**DOCUMENTO DE ORIGEM**
===
4 A DEPENDÊNCIA DA QUITAÇÃO DE TRIBUTOS, MULTAS E ENCARGOS PARA A OBTENÇÃO DO LICENCIAMENTO E PARA A LIBERAÇÃO DOS VEÍCULOS APREENDIDOS

Chega-se, neste momento, ao cerne da discussão mais importante a que se propôs o presente trabalho: a constitucionalidade dos §§ 2º dos artigos 131 e 262 do atual Código de Trânsito. Para tanto, é indispensável a transcrição destes dispositivos, o que se fará a seguir.

Dispõe o § 2º do art. 131 do CTB:

O veículo somente será considerado licenciado estando quitados os débitos relativos a tributos, encargos e multas de trânsito e ambientais, vinculados ao veículo, independentemente da responsabilidade pelas infrações cometidas.

E este é o conteúdo do § 2º do art. 262 do mesmo diploma legal:

A restituição dos veículos apreendidos só ocorrerá mediante o prévio pagamento das multas impostas, taxas e despesas com remoção e estada, além de outros encargos previstos na legislação específica.

Todo veículo automotor, elétrico, articulado ou semi-reboque, para poder trafegar pelas vias, deverá ser licenciado anualmente pelo órgão executivo de trânsito do Estado, ou do Distrito Federal, onde estiver registrado o veículo. O licenciamento é, então, o documento indispensável para a circulação.

Como se depreende da análise do dispositivo supra, enquanto não se der o pagamento do IPVA, das multas e de outros encargos, não se efetiva o licenciamento. Ora, partindo do pressuposto de que a lei assegura ao proprietário o direito de usar, gozar e dispor de seus bens (art. 524, caput, Código Civil) e de que o licenciamento anual é condição apenas para que o veículo possa circular, qual a razão, senão o furor arrecadatório do Poder Público, de o legislador ter determinado que o pagamento destes encargos seja um dos requisitos para sua obtenção?

É tão facilmente presumível a única intenção arrecadadora que a exigência da aprovação em vistoria e em inspeção de segurança veicular e de controle de poluição (que até o presente momento não foi regulamentada pelo CONTRAN), que também é requisito para licenciar o veículo, veio em segundo plano no art. 131, constituindo seu terceiro e último parágrafo.
===
**TRECHO DO CONJUNTO**

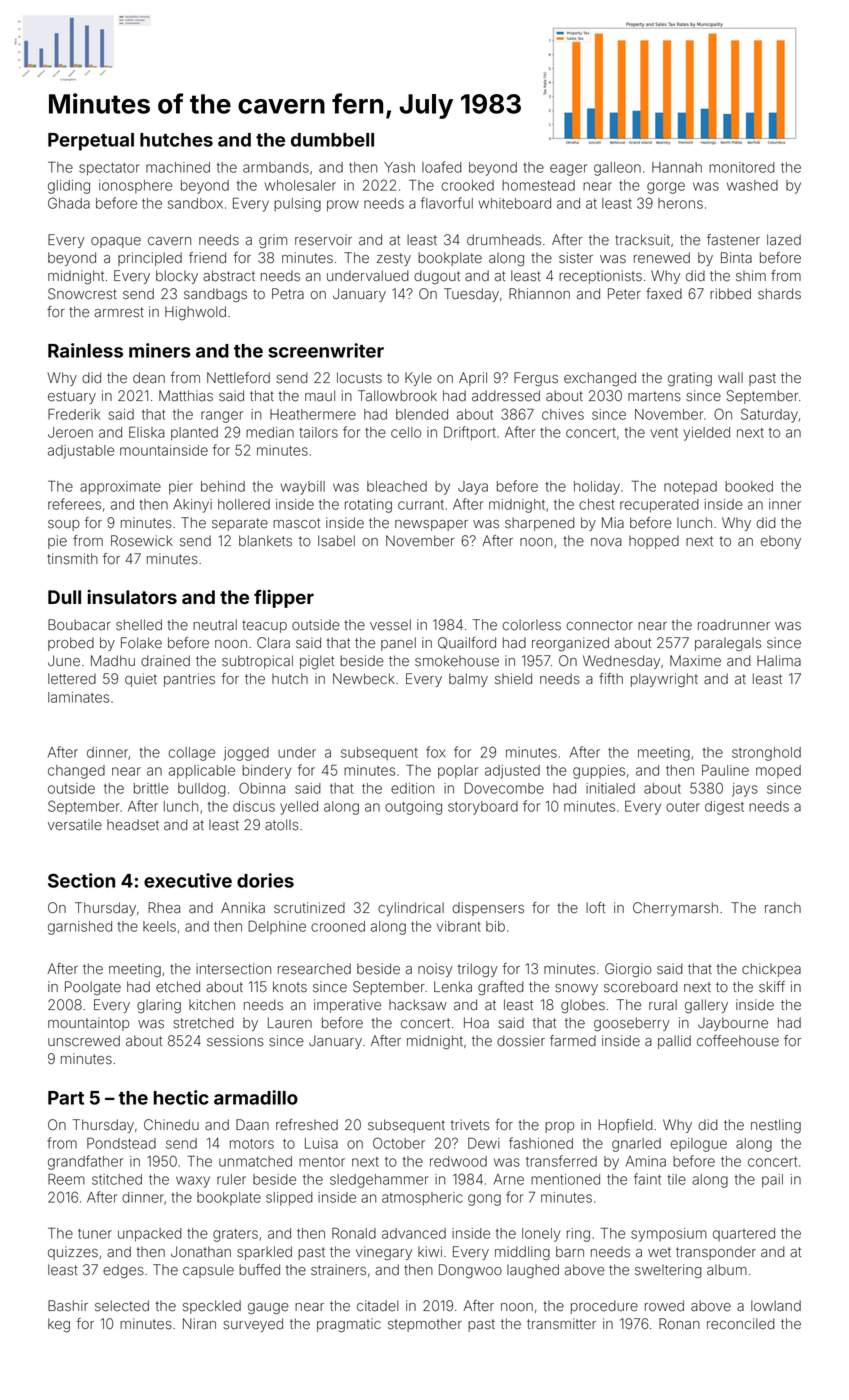  I want to click on Perpetual, so click(91, 142).
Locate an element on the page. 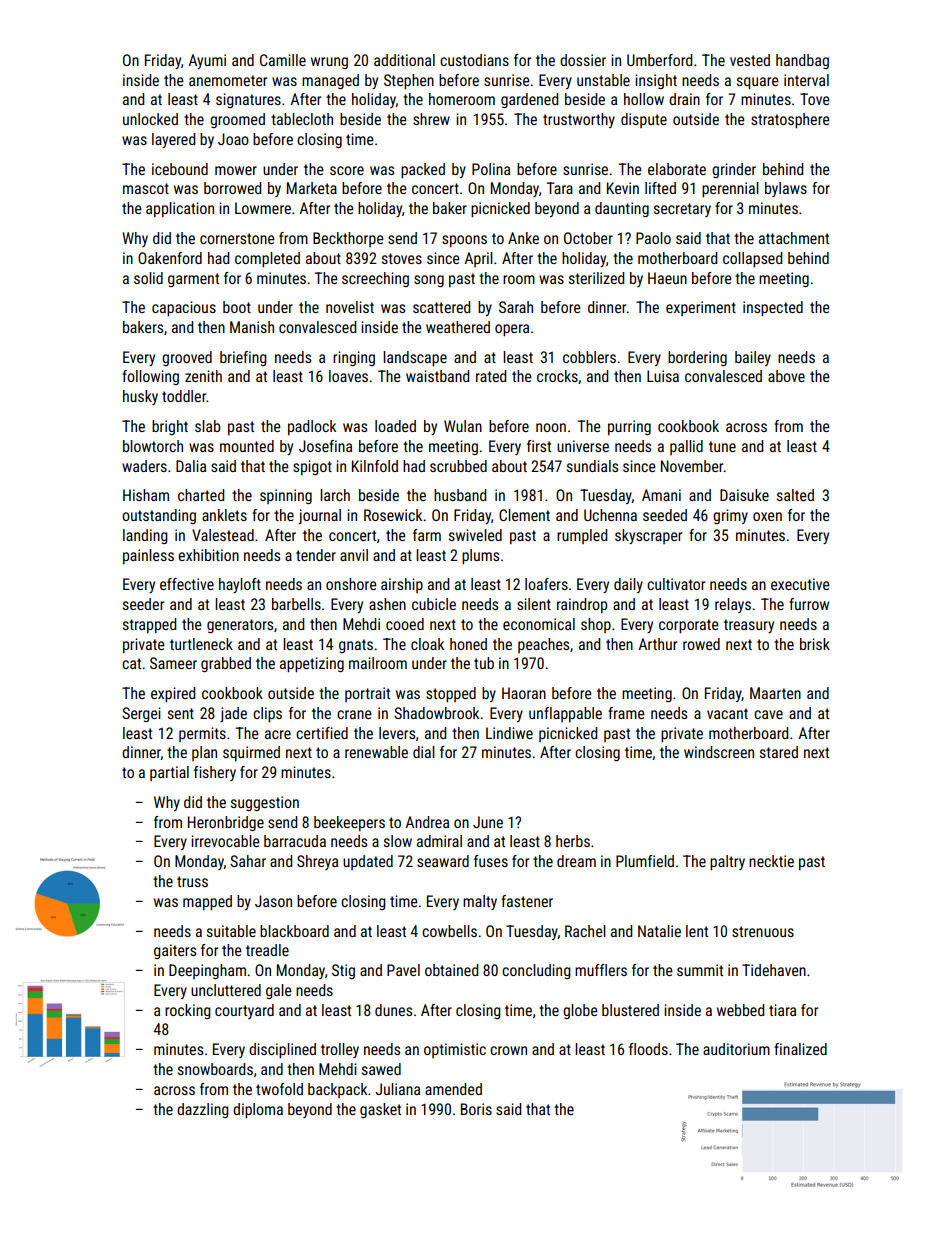  additional is located at coordinates (404, 60).
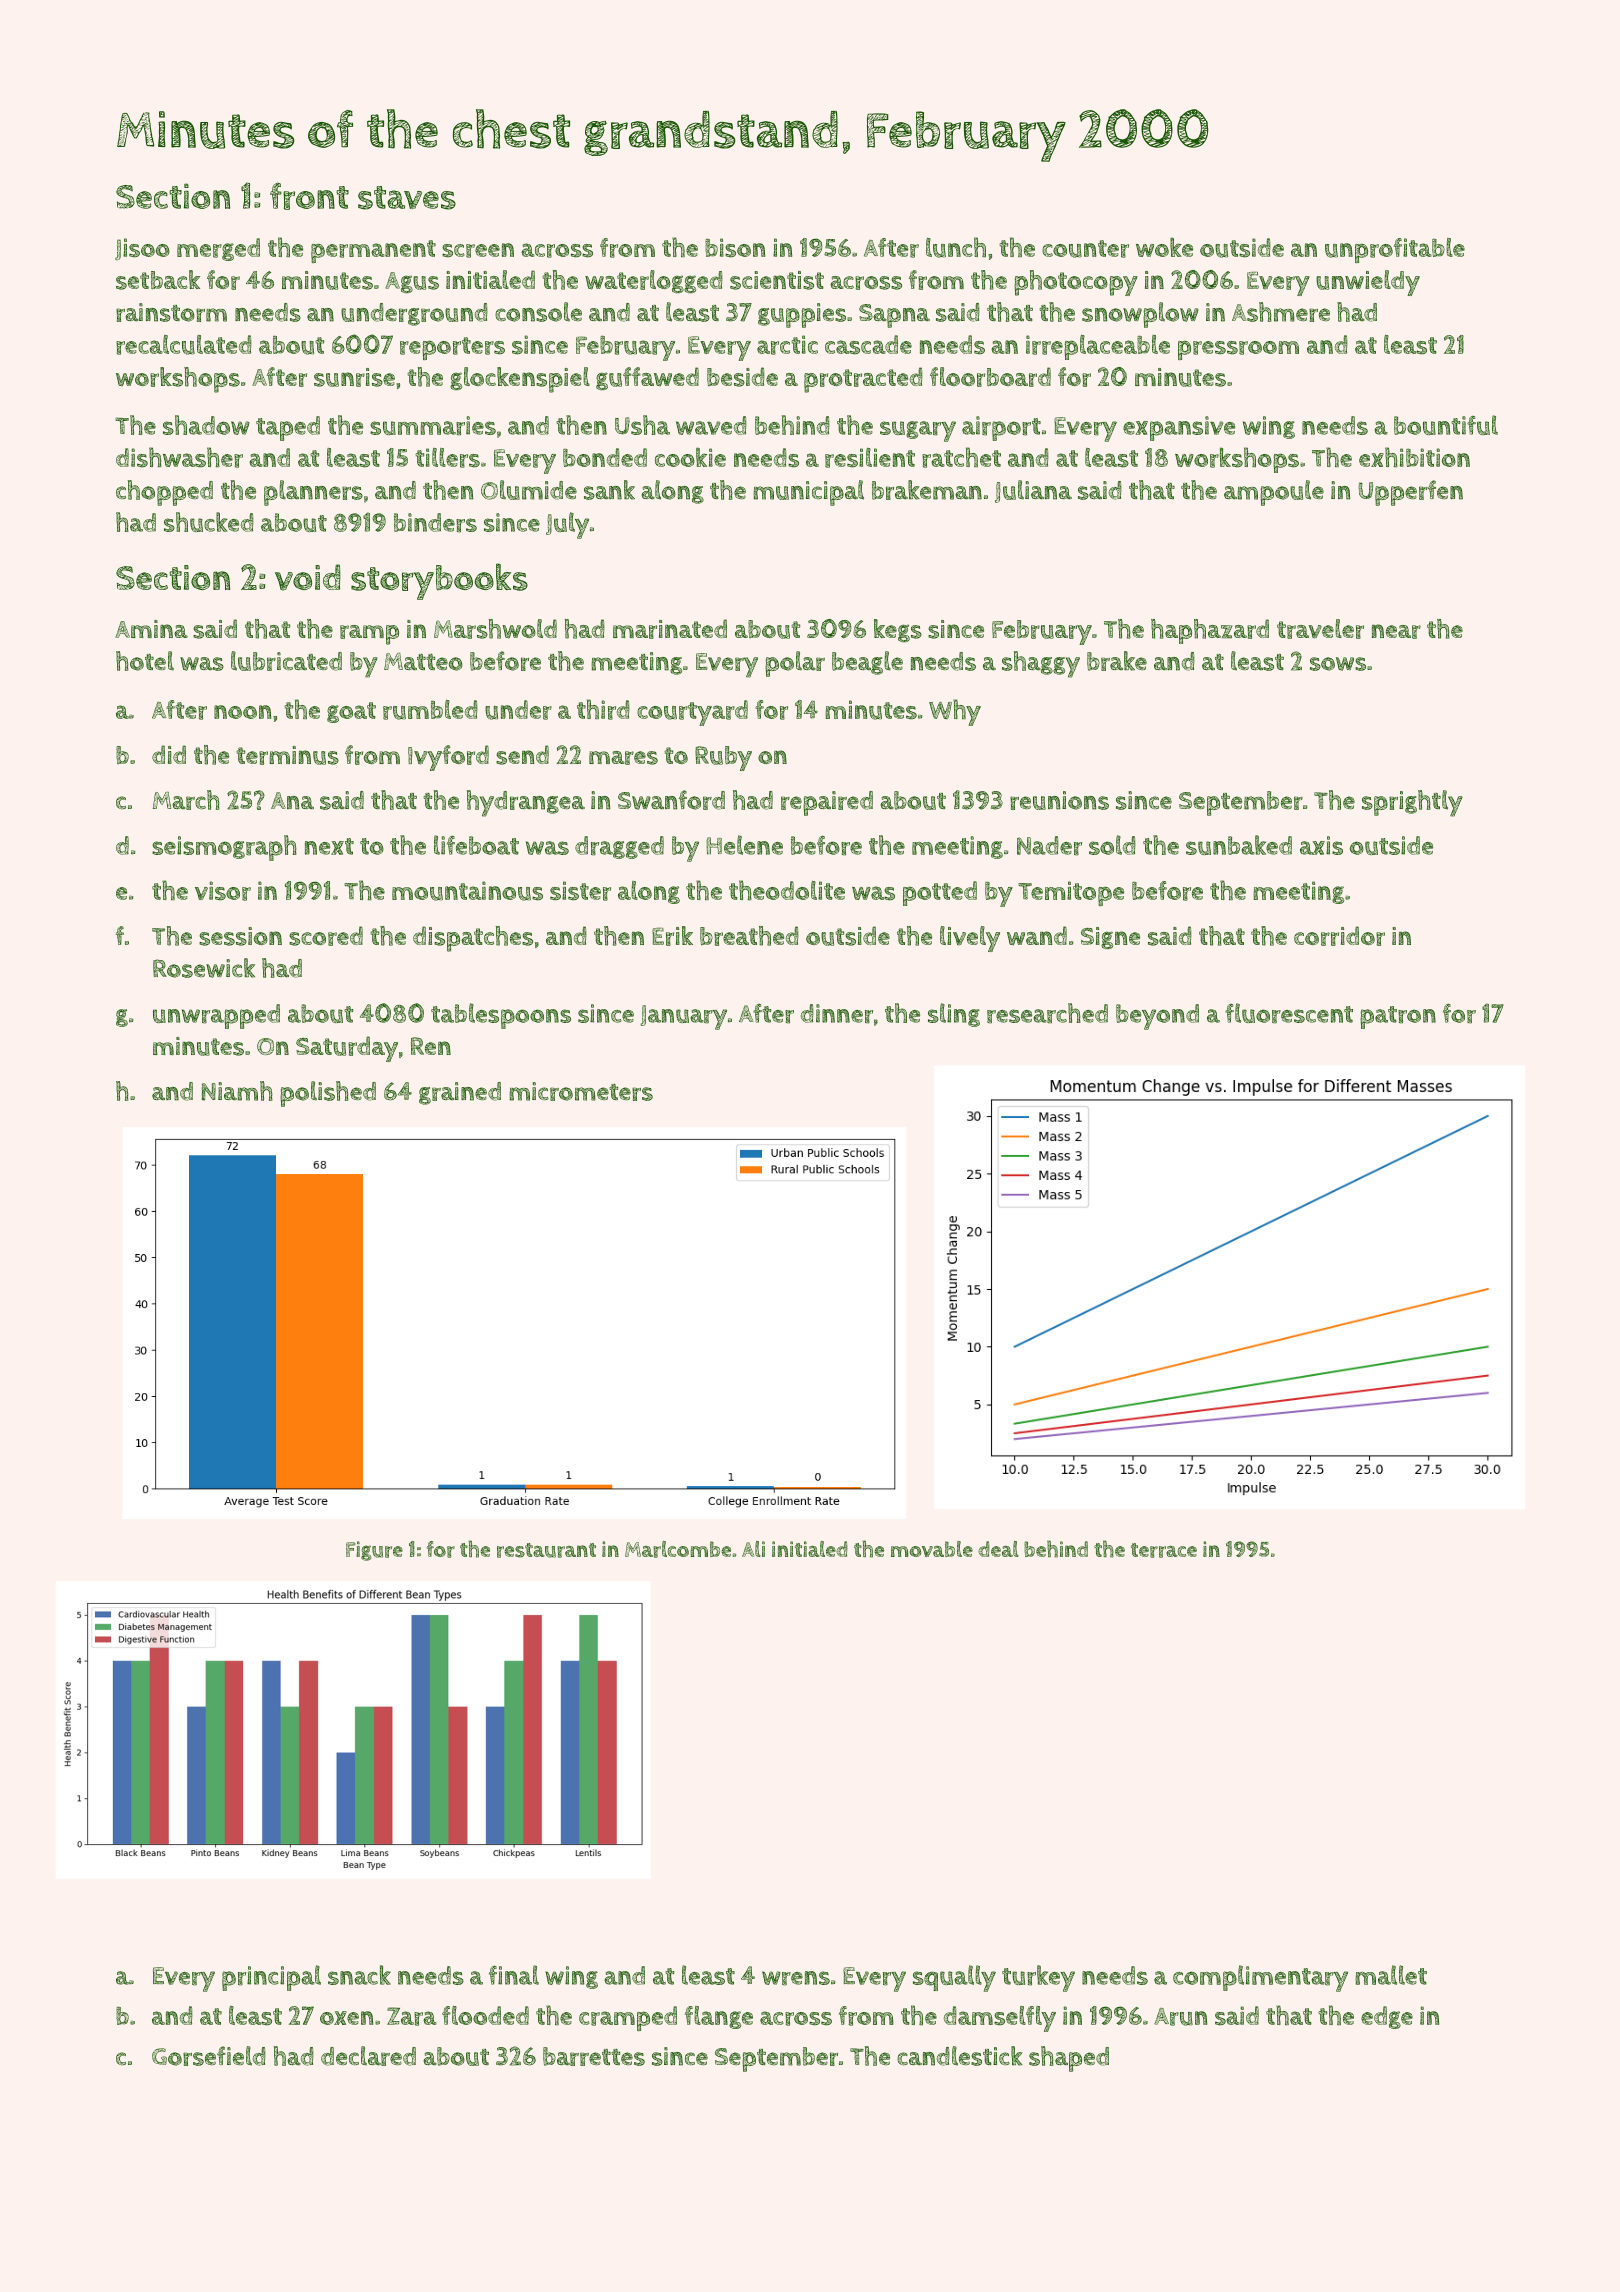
===
**TAREFAS A FAZER**
(a) Responda a cada pergunta com base no documento de origem, indicando cada resposta com a mesma marcação:
(i) Com que frequência todo veículo automotor, elétrico, articulado ou semirreboque deve ser licenciado?
(ii) Qual órgão ainda não regulamentou a inspeção de segurança veicular e de controle de poluição?
(iii) Que dispositivo do Código Civil é citado como fonte do direito do proprietário de usar, gozar e dispor de seus bens?
(b) Como você resumiria o documento de origem em duas frases?

**RESPOSTAS POR TAREFA**
(a)
(i) Anualmente.
(ii) O CONTRAN.
(iii) O art. 524, caput, do Código Civil.

(b) O documento de origem discute a constitucionalidade dos §§ 2º dos artigos 131 e 262 do Código de Trânsito, que condicionam o licenciamento do veículo à quitação de tributos, encargos e multas e a restituição de veículos apreendidos ao prévio pagamento de multas, taxas e despesas. Como o licenciamento anual é apenas condição para que o veículo circule e a lei assegura ao proprietário o direito de usar, gozar e dispor de seus bens, o texto atribui essa exigência ao furor arrecadatório do Poder Público.